┌──

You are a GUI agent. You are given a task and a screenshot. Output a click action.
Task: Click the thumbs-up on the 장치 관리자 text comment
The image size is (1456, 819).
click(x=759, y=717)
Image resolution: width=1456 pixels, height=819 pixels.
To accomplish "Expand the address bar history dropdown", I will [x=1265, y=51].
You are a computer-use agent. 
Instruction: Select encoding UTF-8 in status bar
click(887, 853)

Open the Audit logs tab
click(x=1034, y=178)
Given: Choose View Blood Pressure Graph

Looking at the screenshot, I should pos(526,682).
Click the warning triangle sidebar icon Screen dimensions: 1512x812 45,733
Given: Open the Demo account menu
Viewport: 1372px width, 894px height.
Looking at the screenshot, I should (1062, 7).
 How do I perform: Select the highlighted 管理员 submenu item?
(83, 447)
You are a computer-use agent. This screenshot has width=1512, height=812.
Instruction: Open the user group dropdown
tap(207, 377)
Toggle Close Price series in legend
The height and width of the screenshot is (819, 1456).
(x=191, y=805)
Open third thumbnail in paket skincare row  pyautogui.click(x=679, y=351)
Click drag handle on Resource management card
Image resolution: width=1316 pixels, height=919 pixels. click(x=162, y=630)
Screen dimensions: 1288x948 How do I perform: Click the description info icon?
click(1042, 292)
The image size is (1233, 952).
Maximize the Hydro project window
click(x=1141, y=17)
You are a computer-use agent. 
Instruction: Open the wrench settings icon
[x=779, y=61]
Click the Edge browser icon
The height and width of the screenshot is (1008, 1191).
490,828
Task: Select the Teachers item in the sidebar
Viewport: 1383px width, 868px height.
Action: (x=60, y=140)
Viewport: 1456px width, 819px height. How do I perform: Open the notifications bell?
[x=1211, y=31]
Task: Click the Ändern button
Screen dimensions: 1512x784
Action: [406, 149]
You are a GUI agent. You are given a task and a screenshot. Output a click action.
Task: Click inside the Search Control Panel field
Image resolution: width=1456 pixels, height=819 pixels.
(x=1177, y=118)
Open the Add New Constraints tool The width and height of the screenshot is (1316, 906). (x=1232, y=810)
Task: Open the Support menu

└──

Among the lines above, find those with the string "sidebar" and copy them.

## Result for this task
Click the warning triangle sidebar icon Screen dimensions: 1512x812 45,733
Task: Select the Teachers item in the sidebar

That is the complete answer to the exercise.